Problem description — Beginning with the line that contains "This screenshot has width=528, height=247." and ending with the last line of the records, write out each line exactly and omit the pictures.

Information —
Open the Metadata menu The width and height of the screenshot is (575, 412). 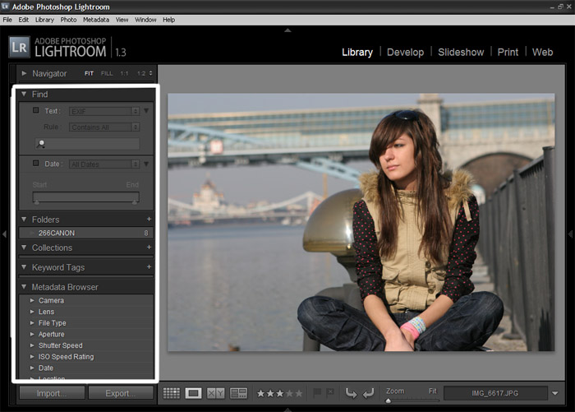point(96,19)
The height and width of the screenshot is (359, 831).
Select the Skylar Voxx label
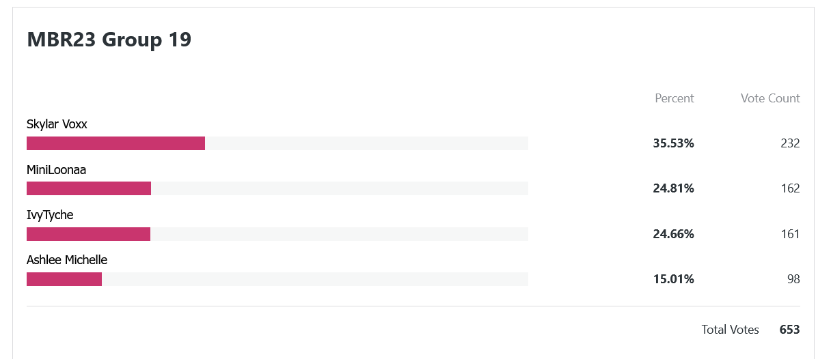click(x=57, y=124)
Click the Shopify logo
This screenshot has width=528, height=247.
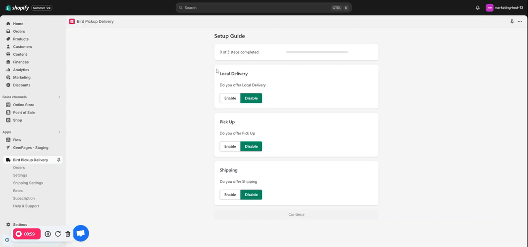(17, 8)
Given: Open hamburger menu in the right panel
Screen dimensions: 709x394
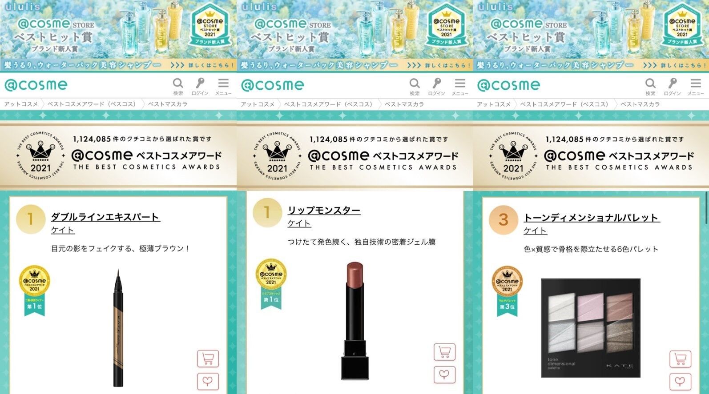Looking at the screenshot, I should coord(696,86).
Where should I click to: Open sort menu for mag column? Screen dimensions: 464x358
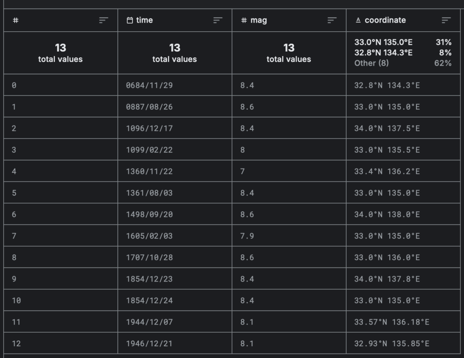click(332, 20)
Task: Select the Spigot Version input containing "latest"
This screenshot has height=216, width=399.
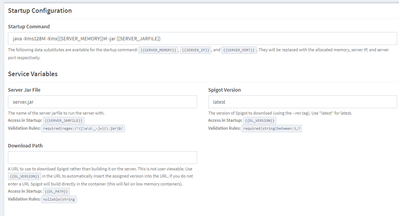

Response box —
This screenshot has width=528, height=247.
(17, 8)
Given: Open hamburger menu in the right panel
Screen dimensions: 709x394
Looking at the screenshot, I should coord(696,86).
Where should I click to: Open sort menu for mag column? Screen dimensions: 464x358
click(332, 20)
Task: Select the Spigot Version input containing "latest"
This screenshot has height=216, width=399.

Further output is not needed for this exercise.